Microsoft has issued a series of four 'important' bulletins as part of its monthly patch cycle.
The flaw, which was discovered by security researcher Dan Kaminsky, affects multiple vendors, including Cisco. The Microsoft products affected by the flaw are detailed in Microsoft Security Bulletin MS08-037. DNS spoofing involves making a DNS entry point to a different IP address.
The spoofing vulnerability exists in Windows DNS clients and Windows DNS servers, and could allow an attacker to "quickly and reliably spoof responses and insert records into the DNS server or client cache, thereby redirecting internet traffic", Microsoft warned.
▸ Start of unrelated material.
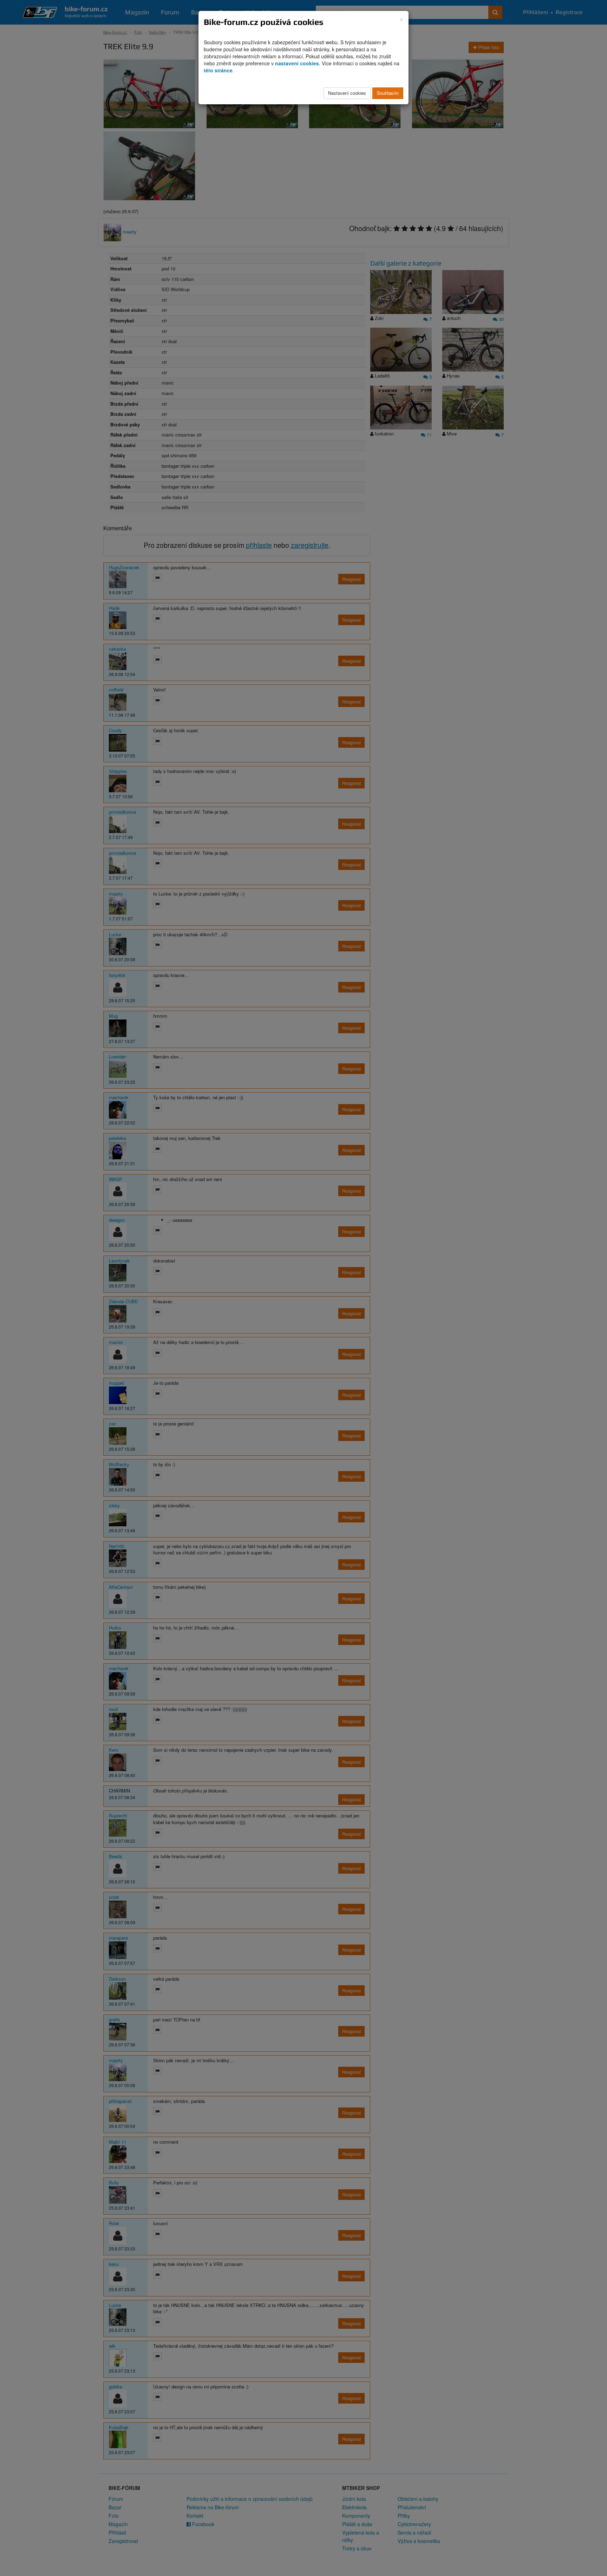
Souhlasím (388, 93)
All supported versions of Microsoft Windows 2000, Windows XP, Windows Server 2003 and Windows Server 2008 are affected by the flaw. Microsoft claims its security update addresses the vulnerabilities by using "strongly random" DNS transaction IDs, using random sockets for UDP queries, and updating the logic used to manage the DNS cache.
However, this flaw affects many more vendors. According to US-CERT vulnerability note 800113, vendors known to be vulnerable to this flaw include Cisco, the Internet Software Consortium, Juniper Networks, Microsoft, Nominum, Red Hat and Sun. Other potentially affected vendors include Akamai, Apple, Debian/GNU Linux, Fedora, FreeBSD, Gentoo, HP, IBM, Motorola, Nokia and Ubuntu.
Microsoft's July Patch Tuesday also included bulletin MS08-040, which addresses vulnerabilities in Microsoft SQL server. The flaws are page reuse, buffer overflow and memory corruption vulnerabilities, and affect SQL Server 7.0, SQL Server 2000, SQL Server 2005, Microsoft Data Engine (MSDE) 1.0, Microsoft SQL Server 2000 Desktop Engine (MSDE 2000), Microsoft SQL Server 2005 Express Edition, Microsoft SQL Server 2000 Desktop Engine (WMSDE) and Windows Internal Database (WYukon).
Patch Tuesday also saw the release of bulletin MS08-038, which gave details of a saved-search vulnerability in Windows Explorer that affects multiple operating systems including Vista. Bulletin MS08-039 also gave details of cross-site scripting vulnerabilities in Outlook Web Access.